İhsan Nuri Pascha (also Ihsan Nouri , in Kurdish ئیحسان نووری پاشا Îhsan Nûrî Paşa ; * 1892 or 1893 in Bitlis ; † March 25, 1976 Tehran ) was an Ottoman - Kurdish officer (subay) and captain (yüzbaşı) and, as the leading head of the Ararat uprising, a well-known person in the Kurdish national movement after the First World War. He was married to Yashar Ihsan.

Life

Ihsan Nuri was born in Bitlis in 1892 or 1893. His family had a high position within the Celali tribe . His origins enabled Ihsan Nuri to pursue a military career in the Ottoman Empire. He attended the army school in Erzincan and later the military academy in Istanbul . He served as a lieutenant in Albania in 1910 , in Yemen from 1911 to 1913 , for a short time in World War I on the Dardanelles Front, and later in Georgia . He was injured on the Caucasus front against the Russians.
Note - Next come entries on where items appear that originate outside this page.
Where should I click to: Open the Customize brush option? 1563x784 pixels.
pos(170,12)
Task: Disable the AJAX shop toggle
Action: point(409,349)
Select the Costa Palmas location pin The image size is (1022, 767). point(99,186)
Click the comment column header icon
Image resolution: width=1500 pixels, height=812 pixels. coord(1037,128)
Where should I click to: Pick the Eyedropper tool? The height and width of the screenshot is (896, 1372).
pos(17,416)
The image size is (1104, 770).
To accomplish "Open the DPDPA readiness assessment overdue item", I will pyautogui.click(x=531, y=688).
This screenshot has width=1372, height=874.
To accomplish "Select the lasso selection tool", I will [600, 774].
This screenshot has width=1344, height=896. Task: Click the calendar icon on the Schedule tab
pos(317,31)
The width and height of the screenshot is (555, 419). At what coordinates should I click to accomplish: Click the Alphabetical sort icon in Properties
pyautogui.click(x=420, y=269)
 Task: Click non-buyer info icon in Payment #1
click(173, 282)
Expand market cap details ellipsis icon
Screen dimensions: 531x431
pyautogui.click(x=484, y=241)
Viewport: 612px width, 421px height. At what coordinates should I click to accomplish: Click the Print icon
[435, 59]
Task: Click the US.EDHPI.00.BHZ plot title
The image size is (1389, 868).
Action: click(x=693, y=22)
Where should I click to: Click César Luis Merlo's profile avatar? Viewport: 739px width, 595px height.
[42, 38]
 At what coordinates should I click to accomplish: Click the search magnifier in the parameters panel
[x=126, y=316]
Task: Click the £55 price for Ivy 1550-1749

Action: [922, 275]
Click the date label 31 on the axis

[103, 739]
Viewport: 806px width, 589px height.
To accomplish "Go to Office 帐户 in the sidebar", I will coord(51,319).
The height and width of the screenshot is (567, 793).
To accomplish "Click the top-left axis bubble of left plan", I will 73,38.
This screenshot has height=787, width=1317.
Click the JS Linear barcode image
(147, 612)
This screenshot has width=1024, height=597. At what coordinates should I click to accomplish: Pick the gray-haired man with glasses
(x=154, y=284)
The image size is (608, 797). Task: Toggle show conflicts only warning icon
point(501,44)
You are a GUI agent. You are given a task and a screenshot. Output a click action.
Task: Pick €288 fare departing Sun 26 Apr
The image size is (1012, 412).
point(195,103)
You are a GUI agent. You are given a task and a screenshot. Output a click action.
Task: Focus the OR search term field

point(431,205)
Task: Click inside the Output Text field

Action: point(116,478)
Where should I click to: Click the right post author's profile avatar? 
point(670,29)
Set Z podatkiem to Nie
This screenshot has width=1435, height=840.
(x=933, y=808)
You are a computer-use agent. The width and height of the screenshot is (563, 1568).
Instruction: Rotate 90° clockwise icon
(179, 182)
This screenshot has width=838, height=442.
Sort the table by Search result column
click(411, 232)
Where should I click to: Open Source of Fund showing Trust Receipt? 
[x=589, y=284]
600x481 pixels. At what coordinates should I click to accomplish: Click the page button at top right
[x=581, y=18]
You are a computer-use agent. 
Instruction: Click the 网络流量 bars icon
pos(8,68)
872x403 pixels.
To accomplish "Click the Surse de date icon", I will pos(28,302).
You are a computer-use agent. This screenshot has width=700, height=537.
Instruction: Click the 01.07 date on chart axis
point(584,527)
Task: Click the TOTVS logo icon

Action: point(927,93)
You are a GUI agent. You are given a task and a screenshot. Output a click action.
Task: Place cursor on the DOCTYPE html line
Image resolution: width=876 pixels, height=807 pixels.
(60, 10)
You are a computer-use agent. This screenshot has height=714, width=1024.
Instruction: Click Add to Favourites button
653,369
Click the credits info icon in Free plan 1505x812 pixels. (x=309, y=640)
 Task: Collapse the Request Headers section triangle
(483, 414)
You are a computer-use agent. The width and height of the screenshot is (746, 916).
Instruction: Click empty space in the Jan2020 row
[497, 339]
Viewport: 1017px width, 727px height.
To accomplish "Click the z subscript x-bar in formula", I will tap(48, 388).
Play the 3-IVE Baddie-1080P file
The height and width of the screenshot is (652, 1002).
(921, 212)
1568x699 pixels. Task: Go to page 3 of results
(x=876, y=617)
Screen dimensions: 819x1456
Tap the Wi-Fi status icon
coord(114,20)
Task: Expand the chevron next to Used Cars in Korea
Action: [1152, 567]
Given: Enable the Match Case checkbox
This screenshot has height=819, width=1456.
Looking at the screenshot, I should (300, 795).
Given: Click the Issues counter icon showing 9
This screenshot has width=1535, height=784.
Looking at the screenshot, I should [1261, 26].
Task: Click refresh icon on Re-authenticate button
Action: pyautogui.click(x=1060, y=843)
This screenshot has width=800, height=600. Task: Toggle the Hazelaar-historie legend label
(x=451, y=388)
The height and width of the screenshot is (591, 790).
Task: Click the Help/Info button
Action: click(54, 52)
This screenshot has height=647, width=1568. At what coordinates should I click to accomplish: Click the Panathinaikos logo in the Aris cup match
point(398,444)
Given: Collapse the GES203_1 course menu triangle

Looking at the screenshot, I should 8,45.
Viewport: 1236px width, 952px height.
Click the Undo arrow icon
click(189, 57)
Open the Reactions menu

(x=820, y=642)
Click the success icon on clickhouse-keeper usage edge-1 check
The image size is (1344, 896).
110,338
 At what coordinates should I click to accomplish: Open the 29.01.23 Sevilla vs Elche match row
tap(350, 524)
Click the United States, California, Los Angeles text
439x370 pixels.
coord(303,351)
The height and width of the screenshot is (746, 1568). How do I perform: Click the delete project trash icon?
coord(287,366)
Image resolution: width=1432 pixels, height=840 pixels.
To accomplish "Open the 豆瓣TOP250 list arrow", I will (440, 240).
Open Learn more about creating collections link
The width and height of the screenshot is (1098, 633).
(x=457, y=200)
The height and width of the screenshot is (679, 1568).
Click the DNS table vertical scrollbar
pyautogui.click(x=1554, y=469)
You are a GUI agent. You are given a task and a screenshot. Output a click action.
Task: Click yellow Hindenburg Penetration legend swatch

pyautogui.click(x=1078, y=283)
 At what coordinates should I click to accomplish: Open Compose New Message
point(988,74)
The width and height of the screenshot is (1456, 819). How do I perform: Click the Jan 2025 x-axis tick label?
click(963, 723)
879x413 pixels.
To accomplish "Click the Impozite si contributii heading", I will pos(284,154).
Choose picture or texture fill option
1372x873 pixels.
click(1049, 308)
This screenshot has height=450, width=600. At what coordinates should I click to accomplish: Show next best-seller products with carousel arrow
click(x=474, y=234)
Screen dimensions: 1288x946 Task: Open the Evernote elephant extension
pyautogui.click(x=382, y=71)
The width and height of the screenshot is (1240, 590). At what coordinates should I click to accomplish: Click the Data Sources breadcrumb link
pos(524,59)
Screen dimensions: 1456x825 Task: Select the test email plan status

After the end of the war, Ihsan Nuri experienced the Allied occupation of Istanbul. He met the editor Zeki Bey Bitlisi and wrote articles on Kurdish history and culture for his magazine Jin (Life). He became a member of the first Kurdish association, the Kürdistan Teali Cemiyeti .

Like nationalist Turkish officers, Ihsan Nuri refused to be occupied by foreign troops. He became chairman of the officers' representation of Istanbul and maintained close contact with Kamal Aldin Sami, Mustafa Kemal's representative in Istanbul.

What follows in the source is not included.